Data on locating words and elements
##########
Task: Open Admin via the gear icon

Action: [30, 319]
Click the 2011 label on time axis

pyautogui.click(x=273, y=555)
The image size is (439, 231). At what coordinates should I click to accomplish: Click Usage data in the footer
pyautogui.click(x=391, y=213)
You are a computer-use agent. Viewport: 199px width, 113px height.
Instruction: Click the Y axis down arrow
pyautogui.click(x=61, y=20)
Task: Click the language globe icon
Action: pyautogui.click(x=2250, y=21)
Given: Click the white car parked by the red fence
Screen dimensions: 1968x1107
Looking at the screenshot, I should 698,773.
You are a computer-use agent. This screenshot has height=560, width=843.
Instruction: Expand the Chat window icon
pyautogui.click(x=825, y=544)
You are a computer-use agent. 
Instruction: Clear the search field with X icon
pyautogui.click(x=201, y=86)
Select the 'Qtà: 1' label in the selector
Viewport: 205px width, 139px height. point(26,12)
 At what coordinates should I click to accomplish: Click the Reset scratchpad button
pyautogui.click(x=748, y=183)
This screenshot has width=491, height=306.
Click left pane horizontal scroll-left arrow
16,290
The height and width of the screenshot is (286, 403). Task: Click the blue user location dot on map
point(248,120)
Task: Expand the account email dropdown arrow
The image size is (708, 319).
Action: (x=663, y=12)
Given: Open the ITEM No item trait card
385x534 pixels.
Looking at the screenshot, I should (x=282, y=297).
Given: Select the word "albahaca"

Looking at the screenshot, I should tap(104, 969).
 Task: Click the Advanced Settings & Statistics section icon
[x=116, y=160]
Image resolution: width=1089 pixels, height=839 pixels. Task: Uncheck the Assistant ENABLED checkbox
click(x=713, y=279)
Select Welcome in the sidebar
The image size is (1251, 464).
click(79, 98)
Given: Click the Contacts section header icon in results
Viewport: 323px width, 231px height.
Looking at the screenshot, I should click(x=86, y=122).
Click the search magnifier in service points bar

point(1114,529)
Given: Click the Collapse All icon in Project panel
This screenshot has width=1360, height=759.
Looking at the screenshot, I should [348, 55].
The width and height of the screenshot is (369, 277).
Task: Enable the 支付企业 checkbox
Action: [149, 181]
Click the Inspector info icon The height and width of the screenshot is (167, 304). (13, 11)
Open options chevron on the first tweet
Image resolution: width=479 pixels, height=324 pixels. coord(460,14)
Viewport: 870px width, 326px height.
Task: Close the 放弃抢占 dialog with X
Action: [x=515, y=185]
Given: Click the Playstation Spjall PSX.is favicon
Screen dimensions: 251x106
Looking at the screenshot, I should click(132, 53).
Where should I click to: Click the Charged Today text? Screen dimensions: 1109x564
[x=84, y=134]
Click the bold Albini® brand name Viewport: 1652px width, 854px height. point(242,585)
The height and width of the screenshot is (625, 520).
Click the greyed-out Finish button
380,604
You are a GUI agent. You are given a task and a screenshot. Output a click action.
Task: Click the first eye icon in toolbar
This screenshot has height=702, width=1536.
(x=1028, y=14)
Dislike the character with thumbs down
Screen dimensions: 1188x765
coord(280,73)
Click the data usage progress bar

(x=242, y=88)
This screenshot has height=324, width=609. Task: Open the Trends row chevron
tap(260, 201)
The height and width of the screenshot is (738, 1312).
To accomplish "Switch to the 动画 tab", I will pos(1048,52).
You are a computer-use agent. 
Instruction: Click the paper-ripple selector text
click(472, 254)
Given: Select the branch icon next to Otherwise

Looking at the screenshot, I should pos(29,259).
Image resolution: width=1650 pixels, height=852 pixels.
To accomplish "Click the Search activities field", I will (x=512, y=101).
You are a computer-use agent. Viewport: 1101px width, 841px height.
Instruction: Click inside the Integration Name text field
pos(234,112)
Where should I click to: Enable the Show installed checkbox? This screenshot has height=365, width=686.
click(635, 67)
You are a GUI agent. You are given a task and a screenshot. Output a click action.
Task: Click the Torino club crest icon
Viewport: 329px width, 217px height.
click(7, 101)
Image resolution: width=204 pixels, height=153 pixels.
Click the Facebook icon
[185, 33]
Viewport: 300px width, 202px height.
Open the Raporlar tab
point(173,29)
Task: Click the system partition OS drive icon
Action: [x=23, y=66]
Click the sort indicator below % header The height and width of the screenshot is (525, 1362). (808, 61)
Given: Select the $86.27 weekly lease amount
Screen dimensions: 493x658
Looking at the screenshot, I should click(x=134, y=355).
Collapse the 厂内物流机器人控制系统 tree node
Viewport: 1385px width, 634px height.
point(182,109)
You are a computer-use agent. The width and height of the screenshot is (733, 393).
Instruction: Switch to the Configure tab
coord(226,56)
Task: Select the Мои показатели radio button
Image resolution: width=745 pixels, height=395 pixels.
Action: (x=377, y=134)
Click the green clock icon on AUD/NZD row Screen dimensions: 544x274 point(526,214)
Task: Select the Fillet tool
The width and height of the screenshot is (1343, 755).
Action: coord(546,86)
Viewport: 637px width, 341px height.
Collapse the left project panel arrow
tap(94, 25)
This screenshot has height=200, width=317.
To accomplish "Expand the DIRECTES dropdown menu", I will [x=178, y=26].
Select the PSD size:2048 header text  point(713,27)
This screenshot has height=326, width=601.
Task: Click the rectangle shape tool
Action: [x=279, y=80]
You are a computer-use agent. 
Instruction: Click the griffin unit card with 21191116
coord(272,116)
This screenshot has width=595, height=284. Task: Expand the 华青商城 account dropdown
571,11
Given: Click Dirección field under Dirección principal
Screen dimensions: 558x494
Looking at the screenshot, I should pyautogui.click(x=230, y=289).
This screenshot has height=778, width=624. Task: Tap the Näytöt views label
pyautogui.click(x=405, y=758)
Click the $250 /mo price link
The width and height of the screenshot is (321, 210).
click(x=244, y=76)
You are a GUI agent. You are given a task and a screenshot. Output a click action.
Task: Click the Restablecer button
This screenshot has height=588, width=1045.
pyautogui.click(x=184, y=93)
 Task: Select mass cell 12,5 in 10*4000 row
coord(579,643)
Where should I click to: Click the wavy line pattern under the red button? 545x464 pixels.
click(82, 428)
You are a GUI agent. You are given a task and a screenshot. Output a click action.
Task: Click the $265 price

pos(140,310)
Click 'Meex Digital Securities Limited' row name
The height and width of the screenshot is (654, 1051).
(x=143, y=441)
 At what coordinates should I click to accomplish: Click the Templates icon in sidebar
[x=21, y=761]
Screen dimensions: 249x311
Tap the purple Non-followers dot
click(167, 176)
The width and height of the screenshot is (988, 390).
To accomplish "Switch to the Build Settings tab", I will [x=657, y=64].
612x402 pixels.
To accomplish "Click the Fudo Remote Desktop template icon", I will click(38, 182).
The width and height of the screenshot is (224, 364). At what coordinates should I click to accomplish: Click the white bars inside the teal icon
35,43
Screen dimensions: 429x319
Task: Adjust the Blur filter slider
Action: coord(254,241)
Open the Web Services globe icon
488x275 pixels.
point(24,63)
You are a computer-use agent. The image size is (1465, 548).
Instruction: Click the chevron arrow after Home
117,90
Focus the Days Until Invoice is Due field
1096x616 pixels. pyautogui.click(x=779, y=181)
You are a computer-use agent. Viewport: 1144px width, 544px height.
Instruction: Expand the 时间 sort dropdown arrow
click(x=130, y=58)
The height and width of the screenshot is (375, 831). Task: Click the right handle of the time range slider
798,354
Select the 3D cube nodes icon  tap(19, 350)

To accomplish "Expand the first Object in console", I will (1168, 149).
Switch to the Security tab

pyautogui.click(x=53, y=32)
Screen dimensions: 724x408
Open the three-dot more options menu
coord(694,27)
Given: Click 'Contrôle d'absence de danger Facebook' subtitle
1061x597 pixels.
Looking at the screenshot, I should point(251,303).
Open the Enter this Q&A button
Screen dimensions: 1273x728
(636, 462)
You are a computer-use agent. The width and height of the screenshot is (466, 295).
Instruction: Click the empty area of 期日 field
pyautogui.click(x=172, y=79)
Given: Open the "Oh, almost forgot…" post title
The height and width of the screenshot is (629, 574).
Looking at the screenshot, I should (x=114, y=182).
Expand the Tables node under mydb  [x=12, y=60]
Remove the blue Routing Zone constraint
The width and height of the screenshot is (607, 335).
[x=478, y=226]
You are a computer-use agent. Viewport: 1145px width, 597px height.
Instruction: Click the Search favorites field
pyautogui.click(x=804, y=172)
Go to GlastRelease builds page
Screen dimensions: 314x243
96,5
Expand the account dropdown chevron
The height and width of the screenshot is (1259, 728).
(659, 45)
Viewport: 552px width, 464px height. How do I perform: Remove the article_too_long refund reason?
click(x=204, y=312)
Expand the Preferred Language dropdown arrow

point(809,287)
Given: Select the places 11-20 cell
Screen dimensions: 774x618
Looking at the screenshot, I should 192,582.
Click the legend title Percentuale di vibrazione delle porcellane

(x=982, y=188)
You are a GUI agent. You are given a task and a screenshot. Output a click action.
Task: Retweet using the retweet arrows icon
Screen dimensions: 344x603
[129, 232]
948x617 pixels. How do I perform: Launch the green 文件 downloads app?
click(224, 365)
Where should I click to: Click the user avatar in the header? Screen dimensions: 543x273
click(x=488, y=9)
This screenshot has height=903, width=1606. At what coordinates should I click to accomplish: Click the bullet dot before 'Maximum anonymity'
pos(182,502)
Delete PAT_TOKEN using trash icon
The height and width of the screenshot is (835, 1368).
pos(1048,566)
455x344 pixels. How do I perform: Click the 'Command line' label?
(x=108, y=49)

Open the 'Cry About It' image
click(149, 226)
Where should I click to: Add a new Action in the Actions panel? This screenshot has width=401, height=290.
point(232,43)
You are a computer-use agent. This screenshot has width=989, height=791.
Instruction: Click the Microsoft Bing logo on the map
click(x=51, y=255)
##########
_OBJECTIVE_.
Could you copy out verbatim the lines of the data above, starting with the line that contains "Given: Click the Collapse" and continuing through the line that contains "Looking at the screenshot, I should pos(29,259)."?

_THE SOLUTION_.
Given: Click the Collapse All icon in Project panel
This screenshot has width=1360, height=759.
Looking at the screenshot, I should [348, 55].
The width and height of the screenshot is (369, 277).
Task: Enable the 支付企业 checkbox
Action: [149, 181]
Click the Inspector info icon The height and width of the screenshot is (167, 304). (13, 11)
Open options chevron on the first tweet
Image resolution: width=479 pixels, height=324 pixels. coord(460,14)
Viewport: 870px width, 326px height.
Task: Close the 放弃抢占 dialog with X
Action: [x=515, y=185]
Given: Click the Playstation Spjall PSX.is favicon
Screen dimensions: 251x106
Looking at the screenshot, I should click(132, 53).
Where should I click to: Click the Charged Today text? Screen dimensions: 1109x564
[x=84, y=134]
Click the bold Albini® brand name Viewport: 1652px width, 854px height. point(242,585)
The height and width of the screenshot is (625, 520).
Click the greyed-out Finish button
380,604
You are a GUI agent. You are given a task and a screenshot. Output a click action.
Task: Click the first eye icon in toolbar
This screenshot has height=702, width=1536.
(x=1028, y=14)
Dislike the character with thumbs down
Screen dimensions: 1188x765
coord(280,73)
Click the data usage progress bar

(x=242, y=88)
This screenshot has height=324, width=609. Task: Open the Trends row chevron
tap(260, 201)
The height and width of the screenshot is (738, 1312).
To accomplish "Switch to the 动画 tab", I will pos(1048,52).
You are a computer-use agent. 
Instruction: Click the paper-ripple selector text
click(472, 254)
Given: Select the branch icon next to Otherwise

Looking at the screenshot, I should pos(29,259).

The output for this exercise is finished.